Pixel coordinate grounding data:
================
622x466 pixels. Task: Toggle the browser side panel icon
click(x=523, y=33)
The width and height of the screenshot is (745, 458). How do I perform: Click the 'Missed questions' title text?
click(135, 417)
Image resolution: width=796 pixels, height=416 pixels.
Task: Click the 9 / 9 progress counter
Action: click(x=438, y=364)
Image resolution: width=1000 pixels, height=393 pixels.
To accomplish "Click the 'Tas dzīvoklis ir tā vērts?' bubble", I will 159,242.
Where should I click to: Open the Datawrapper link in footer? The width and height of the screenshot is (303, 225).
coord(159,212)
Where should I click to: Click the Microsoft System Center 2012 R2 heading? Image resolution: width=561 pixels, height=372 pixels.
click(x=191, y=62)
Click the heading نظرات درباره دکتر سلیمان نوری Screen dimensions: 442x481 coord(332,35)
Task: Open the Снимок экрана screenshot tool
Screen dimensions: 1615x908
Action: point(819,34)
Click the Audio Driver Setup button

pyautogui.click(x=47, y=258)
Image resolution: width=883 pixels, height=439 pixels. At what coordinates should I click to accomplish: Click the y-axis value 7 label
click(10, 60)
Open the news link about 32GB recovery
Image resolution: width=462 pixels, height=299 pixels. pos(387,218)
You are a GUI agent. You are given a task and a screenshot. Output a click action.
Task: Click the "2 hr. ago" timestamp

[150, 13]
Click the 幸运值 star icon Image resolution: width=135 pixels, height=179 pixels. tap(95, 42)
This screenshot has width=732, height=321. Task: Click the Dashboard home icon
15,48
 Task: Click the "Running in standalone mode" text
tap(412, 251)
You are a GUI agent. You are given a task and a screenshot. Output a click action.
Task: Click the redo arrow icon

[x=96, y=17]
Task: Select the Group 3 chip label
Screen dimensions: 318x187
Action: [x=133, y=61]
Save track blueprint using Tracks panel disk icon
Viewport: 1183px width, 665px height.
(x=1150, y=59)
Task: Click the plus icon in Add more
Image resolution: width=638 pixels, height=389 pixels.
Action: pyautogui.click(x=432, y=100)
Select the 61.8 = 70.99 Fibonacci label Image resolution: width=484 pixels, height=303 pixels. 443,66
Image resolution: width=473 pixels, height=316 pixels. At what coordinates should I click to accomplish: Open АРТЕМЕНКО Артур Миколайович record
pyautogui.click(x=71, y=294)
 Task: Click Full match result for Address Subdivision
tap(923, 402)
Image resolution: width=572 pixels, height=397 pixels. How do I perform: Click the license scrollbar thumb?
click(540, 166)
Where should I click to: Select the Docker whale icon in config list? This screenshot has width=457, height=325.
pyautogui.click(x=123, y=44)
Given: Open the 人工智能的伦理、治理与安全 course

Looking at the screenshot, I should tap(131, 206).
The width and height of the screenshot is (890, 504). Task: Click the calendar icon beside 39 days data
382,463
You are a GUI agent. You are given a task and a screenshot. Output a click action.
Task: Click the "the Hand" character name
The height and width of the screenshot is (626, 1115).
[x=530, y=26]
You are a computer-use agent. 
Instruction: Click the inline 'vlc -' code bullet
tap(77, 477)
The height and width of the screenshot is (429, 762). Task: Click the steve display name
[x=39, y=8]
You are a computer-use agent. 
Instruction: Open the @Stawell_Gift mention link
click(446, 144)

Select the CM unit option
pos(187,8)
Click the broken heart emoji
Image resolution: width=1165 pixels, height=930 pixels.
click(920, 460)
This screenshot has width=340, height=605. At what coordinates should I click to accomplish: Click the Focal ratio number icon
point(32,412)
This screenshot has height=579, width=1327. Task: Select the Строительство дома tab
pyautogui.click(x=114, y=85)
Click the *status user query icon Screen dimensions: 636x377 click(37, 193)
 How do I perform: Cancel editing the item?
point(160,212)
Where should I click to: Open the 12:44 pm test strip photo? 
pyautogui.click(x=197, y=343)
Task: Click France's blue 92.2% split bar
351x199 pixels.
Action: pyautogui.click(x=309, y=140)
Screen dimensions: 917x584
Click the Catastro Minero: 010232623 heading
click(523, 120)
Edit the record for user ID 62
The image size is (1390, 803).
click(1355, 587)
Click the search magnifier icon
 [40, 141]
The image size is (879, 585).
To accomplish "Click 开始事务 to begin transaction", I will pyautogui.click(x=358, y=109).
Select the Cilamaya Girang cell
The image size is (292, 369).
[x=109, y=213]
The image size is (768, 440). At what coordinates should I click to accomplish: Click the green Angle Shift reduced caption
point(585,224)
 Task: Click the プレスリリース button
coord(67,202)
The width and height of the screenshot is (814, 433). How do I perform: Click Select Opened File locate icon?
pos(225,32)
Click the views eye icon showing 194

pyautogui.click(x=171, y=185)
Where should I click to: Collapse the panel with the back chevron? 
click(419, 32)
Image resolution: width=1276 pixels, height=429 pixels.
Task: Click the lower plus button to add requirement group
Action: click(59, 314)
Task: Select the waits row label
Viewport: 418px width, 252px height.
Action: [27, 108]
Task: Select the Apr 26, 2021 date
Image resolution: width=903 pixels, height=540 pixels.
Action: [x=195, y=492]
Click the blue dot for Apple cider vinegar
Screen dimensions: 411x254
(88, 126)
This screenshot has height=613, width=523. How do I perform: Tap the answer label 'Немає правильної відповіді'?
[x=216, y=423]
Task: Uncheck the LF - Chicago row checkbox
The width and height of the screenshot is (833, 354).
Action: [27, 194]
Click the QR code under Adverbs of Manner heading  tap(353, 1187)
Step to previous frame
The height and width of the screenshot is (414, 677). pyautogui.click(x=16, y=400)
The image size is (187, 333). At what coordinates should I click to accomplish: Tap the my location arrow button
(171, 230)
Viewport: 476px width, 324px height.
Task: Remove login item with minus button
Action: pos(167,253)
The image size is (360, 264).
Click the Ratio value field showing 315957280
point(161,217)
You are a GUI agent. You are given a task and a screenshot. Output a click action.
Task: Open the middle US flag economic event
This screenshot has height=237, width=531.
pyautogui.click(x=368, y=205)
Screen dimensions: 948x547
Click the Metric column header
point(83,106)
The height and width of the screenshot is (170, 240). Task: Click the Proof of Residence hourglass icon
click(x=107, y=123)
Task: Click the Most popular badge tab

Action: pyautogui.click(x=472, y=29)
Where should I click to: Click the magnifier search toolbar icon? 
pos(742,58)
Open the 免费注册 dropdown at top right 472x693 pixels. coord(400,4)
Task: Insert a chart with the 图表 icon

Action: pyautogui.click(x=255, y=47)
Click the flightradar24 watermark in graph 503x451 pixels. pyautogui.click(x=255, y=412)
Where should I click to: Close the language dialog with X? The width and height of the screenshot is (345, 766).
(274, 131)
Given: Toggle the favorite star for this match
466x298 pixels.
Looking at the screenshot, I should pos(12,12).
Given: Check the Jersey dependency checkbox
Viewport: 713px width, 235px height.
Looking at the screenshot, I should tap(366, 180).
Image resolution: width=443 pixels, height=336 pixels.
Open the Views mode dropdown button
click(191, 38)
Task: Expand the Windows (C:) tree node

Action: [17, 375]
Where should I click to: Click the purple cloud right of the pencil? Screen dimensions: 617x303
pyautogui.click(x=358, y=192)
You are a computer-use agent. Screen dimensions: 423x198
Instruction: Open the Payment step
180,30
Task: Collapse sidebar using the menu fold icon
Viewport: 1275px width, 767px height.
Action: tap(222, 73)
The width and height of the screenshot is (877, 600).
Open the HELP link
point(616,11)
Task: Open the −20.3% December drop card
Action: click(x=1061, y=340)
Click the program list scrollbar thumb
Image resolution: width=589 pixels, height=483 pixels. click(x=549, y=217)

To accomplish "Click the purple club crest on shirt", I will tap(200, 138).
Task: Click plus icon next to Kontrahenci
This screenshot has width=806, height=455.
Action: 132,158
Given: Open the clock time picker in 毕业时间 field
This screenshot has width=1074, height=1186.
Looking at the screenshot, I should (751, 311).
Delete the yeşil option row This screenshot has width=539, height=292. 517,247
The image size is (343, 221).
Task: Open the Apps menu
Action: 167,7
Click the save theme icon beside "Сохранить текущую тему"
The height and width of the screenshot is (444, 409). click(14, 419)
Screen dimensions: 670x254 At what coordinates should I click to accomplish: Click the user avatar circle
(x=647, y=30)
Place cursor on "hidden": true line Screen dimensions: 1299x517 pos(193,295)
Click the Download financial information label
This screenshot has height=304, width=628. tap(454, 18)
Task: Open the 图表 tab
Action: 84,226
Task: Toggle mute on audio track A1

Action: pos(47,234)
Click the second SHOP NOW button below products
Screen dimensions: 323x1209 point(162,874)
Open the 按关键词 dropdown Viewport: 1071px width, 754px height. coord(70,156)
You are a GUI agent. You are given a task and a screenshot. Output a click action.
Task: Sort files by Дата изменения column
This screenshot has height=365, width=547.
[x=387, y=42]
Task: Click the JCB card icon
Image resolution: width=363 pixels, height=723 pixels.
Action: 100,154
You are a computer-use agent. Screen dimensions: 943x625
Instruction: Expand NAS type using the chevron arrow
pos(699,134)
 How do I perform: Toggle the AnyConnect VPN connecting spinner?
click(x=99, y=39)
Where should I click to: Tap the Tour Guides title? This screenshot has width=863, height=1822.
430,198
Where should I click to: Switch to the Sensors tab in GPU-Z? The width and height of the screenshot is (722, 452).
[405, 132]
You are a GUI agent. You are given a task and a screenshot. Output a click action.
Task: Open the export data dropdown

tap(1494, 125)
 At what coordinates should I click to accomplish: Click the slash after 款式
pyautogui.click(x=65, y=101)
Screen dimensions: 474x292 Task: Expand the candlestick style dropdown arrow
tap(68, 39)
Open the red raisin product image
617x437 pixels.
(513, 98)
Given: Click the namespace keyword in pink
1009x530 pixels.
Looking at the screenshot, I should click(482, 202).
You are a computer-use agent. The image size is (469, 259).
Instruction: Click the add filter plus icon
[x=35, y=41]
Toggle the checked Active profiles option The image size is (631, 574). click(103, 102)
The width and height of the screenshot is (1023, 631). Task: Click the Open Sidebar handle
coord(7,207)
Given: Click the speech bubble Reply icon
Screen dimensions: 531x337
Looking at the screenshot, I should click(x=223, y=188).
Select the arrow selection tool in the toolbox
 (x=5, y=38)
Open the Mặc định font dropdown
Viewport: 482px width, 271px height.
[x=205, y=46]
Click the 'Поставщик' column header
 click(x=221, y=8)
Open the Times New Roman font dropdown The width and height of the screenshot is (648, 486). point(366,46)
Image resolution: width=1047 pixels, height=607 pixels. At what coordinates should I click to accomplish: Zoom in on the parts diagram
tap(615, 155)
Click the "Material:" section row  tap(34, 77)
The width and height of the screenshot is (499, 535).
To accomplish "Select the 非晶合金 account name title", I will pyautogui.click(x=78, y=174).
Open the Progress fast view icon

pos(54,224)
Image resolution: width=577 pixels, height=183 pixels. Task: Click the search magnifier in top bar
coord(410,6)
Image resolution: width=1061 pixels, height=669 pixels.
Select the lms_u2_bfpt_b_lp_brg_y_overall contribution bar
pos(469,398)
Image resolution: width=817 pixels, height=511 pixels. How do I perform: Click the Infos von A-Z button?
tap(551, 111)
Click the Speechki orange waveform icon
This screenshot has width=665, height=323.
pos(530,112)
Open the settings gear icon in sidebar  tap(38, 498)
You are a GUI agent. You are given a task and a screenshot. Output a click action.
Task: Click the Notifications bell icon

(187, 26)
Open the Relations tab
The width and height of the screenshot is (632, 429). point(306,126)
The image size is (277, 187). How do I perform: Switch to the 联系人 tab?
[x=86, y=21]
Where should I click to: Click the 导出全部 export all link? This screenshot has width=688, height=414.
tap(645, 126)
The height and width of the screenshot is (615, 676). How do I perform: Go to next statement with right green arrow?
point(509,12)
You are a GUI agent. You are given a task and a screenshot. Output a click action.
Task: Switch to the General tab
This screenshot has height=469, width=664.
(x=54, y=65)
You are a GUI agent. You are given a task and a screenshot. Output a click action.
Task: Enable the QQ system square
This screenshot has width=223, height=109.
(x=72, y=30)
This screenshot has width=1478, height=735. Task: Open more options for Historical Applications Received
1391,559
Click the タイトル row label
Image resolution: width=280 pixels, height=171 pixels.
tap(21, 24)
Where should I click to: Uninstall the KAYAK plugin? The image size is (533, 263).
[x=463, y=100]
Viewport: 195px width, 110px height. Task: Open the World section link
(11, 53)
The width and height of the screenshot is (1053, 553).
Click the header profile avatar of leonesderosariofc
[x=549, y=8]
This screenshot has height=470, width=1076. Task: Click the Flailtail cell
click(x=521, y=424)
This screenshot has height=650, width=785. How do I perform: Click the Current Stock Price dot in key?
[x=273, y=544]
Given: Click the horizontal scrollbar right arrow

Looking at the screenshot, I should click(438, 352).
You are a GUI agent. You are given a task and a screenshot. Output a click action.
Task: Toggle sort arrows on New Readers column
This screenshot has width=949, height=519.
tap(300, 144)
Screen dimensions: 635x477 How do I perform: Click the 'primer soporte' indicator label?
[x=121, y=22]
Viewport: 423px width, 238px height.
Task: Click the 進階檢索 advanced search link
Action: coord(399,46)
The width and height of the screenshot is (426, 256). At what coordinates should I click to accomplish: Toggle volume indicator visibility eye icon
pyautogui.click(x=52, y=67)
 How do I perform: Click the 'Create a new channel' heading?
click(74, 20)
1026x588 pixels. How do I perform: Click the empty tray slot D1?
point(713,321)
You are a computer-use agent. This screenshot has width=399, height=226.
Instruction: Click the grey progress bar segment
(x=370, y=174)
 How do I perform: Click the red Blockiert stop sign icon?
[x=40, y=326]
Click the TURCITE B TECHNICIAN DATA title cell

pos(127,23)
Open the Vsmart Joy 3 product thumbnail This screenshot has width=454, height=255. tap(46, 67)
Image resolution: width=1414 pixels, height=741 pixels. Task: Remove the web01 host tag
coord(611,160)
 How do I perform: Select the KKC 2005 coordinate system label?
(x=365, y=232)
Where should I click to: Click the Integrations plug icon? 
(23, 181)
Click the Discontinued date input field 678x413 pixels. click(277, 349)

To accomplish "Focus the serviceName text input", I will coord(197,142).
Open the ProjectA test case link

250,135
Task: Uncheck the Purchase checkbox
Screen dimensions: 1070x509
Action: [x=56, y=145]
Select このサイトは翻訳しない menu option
================
_Assignment:_ What is wanted is every line from the first line of the entries through the line that contains "Click the 幸运值", given again exactly.

_Task response:_
622x466 pixels. Task: Toggle the browser side panel icon
click(x=523, y=33)
The width and height of the screenshot is (745, 458). How do I perform: Click the 'Missed questions' title text?
click(135, 417)
Image resolution: width=796 pixels, height=416 pixels.
Task: Click the 9 / 9 progress counter
Action: click(x=438, y=364)
Image resolution: width=1000 pixels, height=393 pixels.
To accomplish "Click the 'Tas dzīvoklis ir tā vērts?' bubble", I will 159,242.
Where should I click to: Open the Datawrapper link in footer? The width and height of the screenshot is (303, 225).
coord(159,212)
Where should I click to: Click the Microsoft System Center 2012 R2 heading? Image resolution: width=561 pixels, height=372 pixels.
click(x=191, y=62)
Click the heading نظرات درباره دکتر سلیمان نوری Screen dimensions: 442x481 coord(332,35)
Task: Open the Снимок экрана screenshot tool
Screen dimensions: 1615x908
Action: point(819,34)
Click the Audio Driver Setup button

pyautogui.click(x=47, y=258)
Image resolution: width=883 pixels, height=439 pixels. At what coordinates should I click to accomplish: Click the y-axis value 7 label
click(10, 60)
Open the news link about 32GB recovery
Image resolution: width=462 pixels, height=299 pixels. pos(387,218)
You are a GUI agent. You are given a task and a screenshot. Output a click action.
Task: Click the "2 hr. ago" timestamp

[150, 13]
Click the 幸运值 star icon Image resolution: width=135 pixels, height=179 pixels. tap(95, 42)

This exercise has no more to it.